Problem to work on:
Quote exactly, and only, the lines from the one containing "This screenshot has width=506, height=388." through the end of the material below. Skip pictures.

Provided records:
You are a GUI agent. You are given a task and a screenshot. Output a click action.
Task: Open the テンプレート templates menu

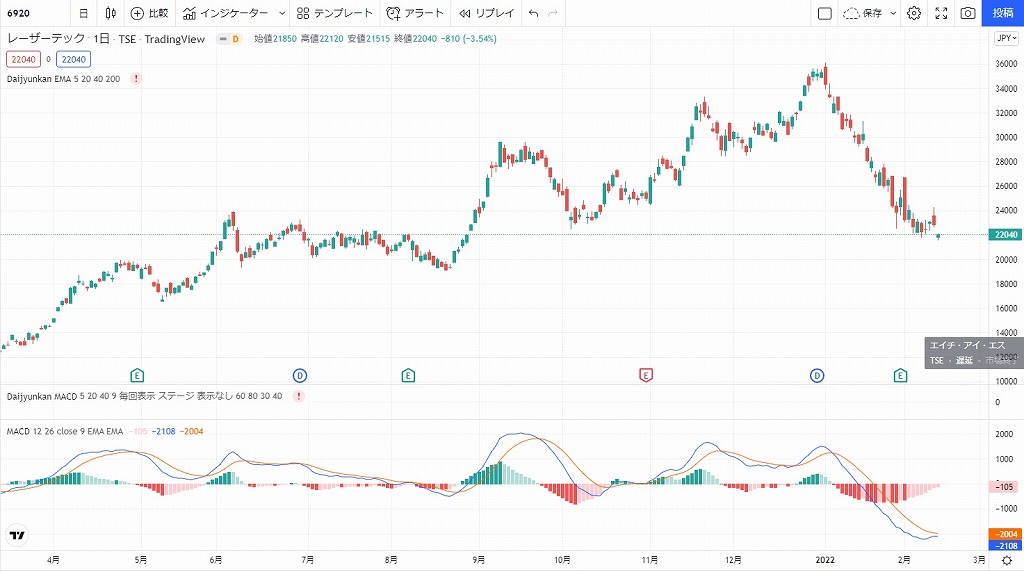pos(335,13)
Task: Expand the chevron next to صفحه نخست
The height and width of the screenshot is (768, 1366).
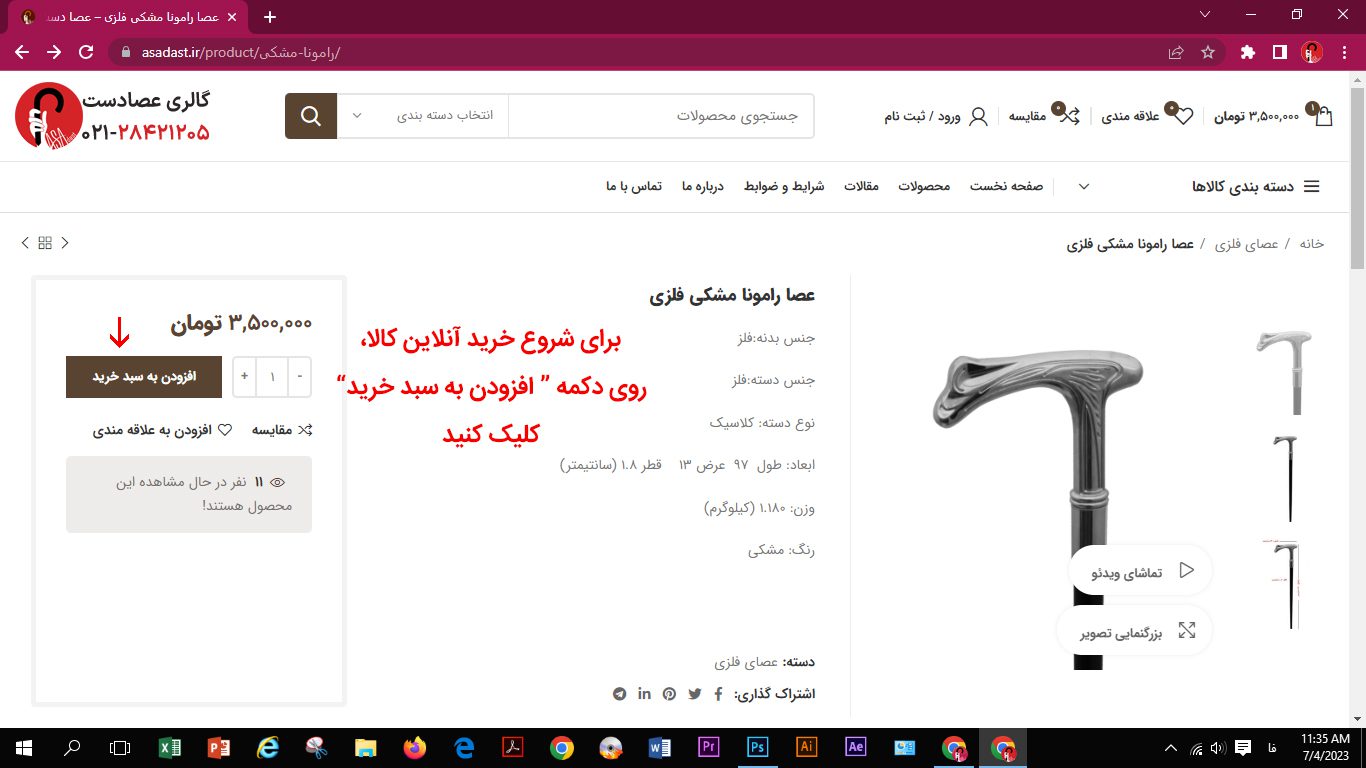Action: [x=1083, y=187]

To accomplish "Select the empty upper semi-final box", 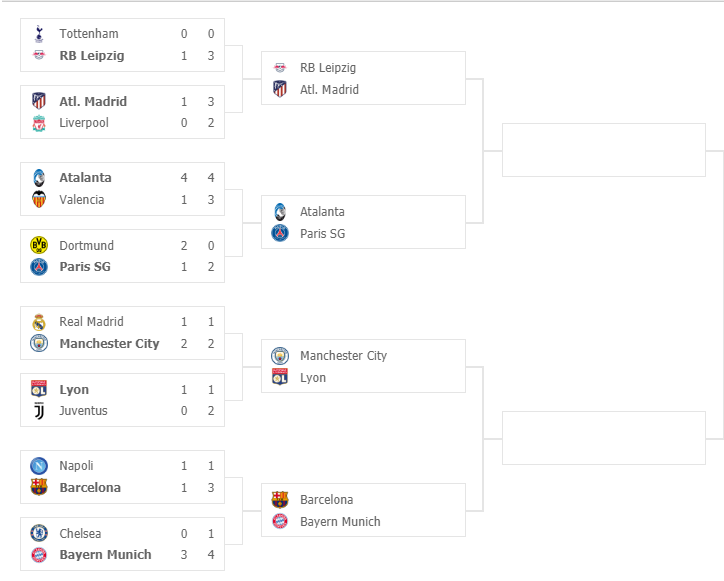I will point(603,150).
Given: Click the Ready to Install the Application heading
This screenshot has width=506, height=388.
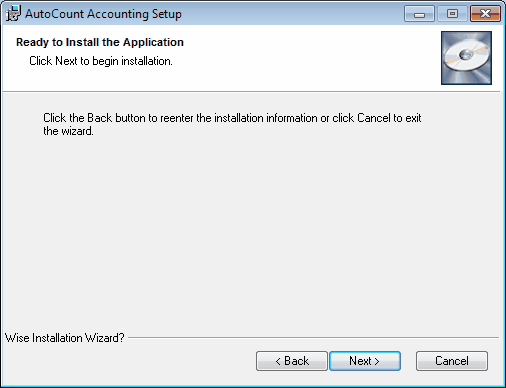Looking at the screenshot, I should pyautogui.click(x=100, y=42).
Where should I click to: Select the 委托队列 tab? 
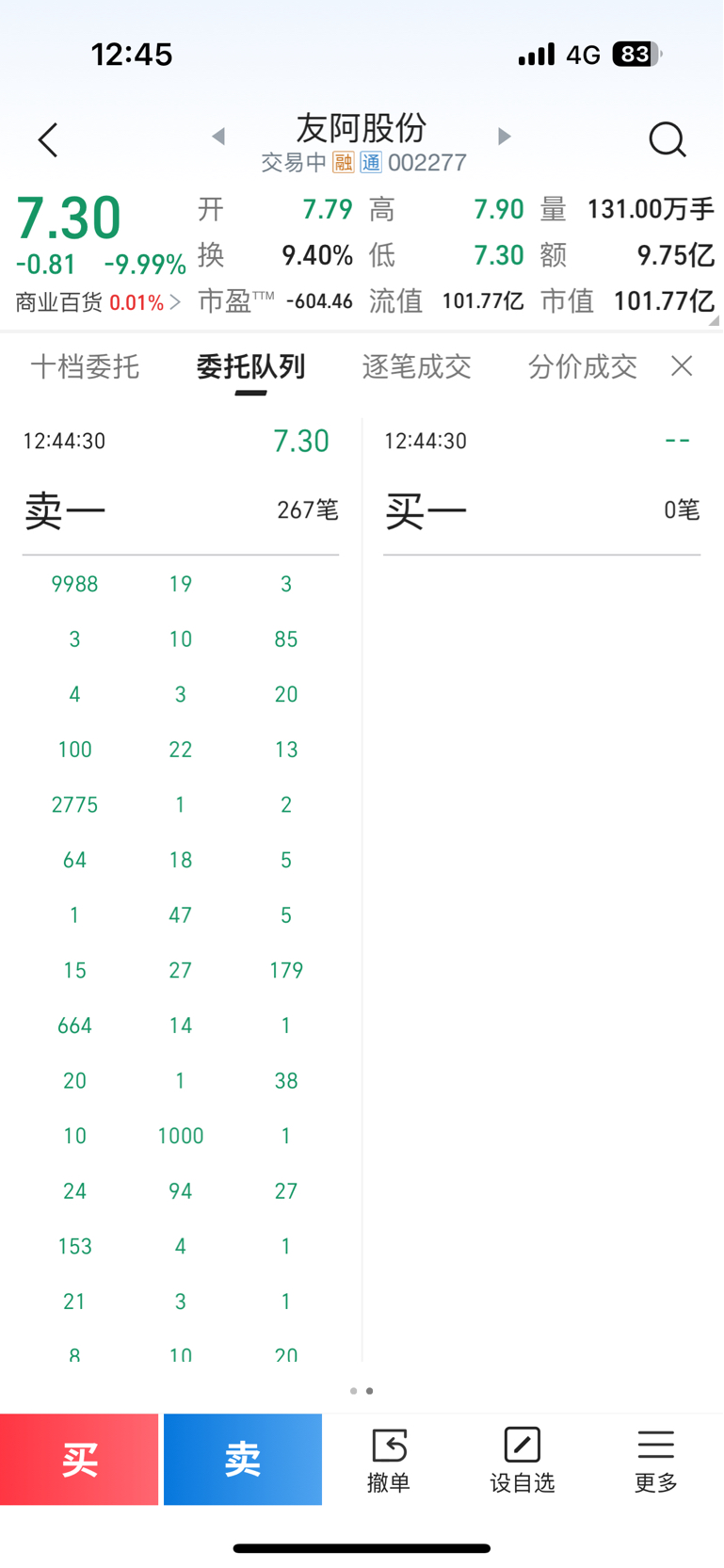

Task output:
This screenshot has width=506, height=388.
Looking at the screenshot, I should pyautogui.click(x=100, y=42).
Where should I click to: Select the 委托队列 tab? 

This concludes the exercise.